Exercise: Please work out how many lines in the entries contain "computer", then give that number with nothing added.

[Material for this task — start]

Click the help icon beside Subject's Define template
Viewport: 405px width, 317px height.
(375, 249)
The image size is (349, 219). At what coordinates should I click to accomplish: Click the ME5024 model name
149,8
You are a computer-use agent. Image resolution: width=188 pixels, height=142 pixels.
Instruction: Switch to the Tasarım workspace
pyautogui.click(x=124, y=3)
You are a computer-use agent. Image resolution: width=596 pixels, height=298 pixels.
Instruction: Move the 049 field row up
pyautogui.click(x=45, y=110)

[Material for this task — finish]
[Material for this task — start]

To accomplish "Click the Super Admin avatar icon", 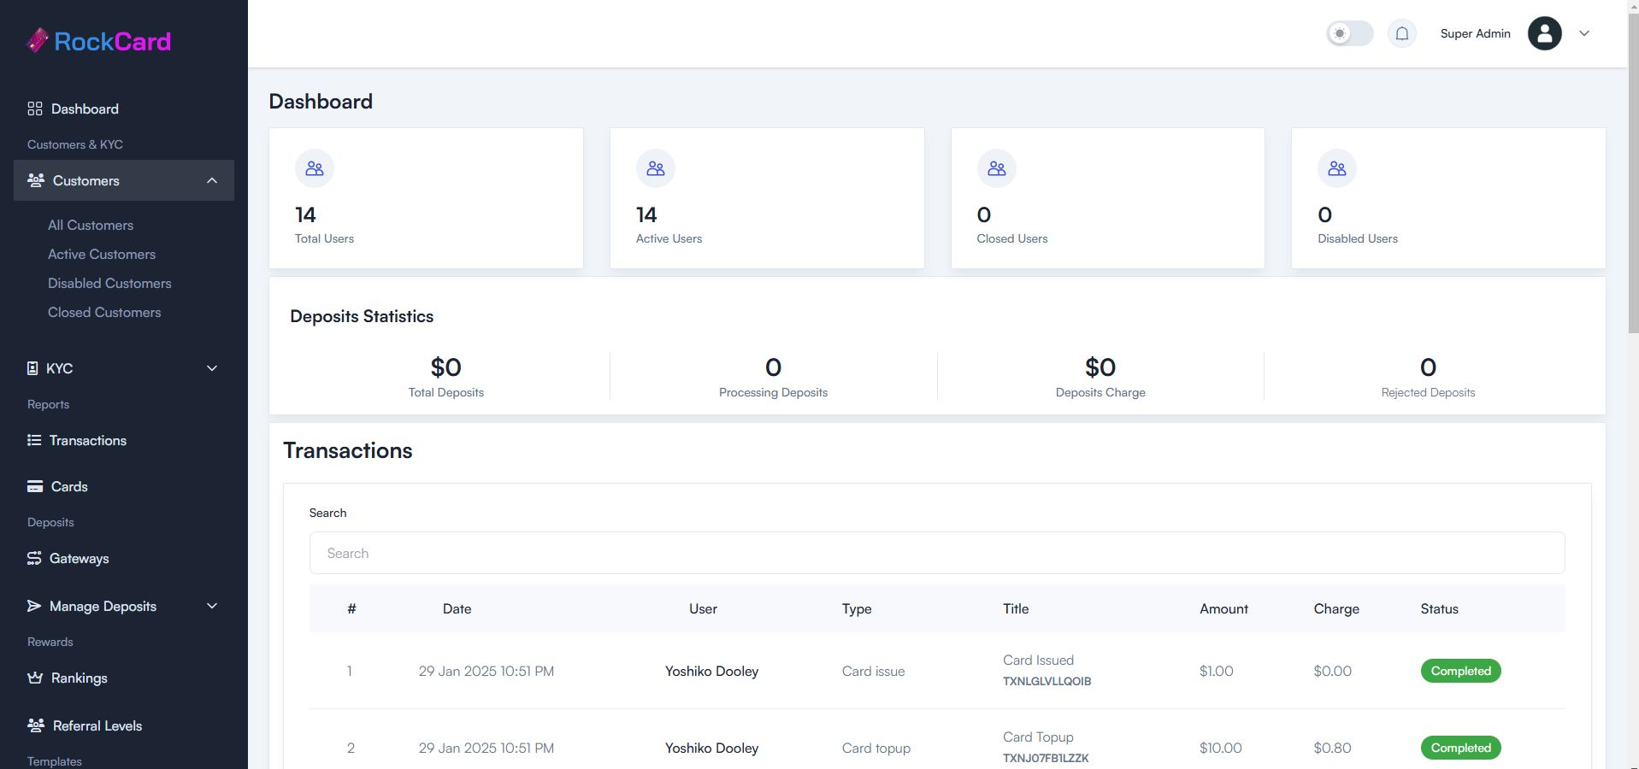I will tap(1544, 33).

[Material for this task — finish]

Answer for the task: 2